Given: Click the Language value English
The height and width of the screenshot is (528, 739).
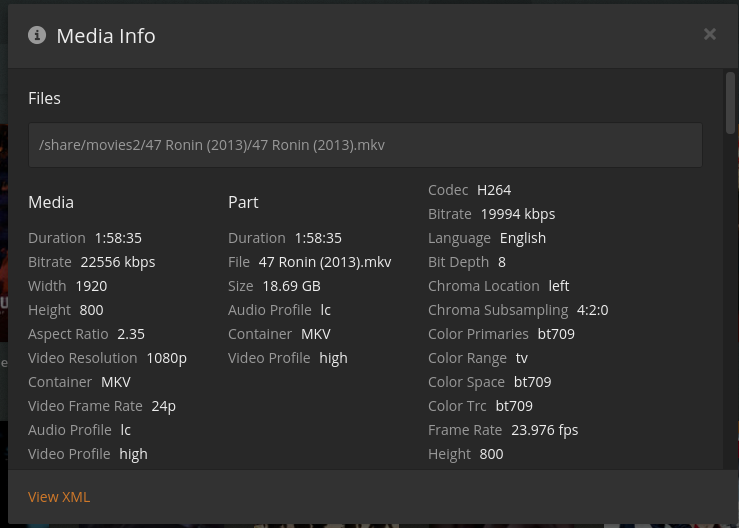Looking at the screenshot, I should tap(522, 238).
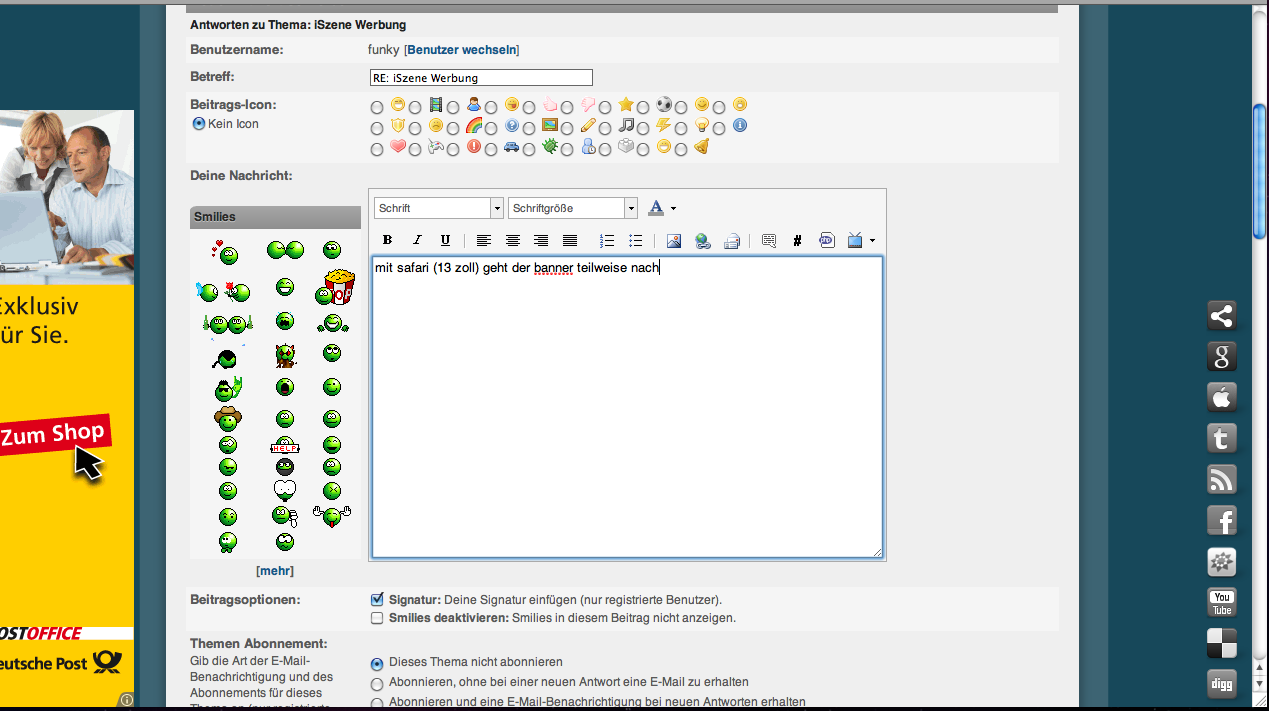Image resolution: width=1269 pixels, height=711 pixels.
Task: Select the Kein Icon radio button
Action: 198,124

• • • • •

Zitiere alle Einträge oben Zeile für Zeile und ohne Änderungen. Lass die Bilder dabei weg.

▸ **ERGEBNIS SIEHE UNTEN**:
Given: Click the Language value English
The height and width of the screenshot is (528, 739).
Looking at the screenshot, I should tap(522, 238).
Image resolution: width=1269 pixels, height=711 pixels.
Task: Select the Kein Icon radio button
Action: 198,124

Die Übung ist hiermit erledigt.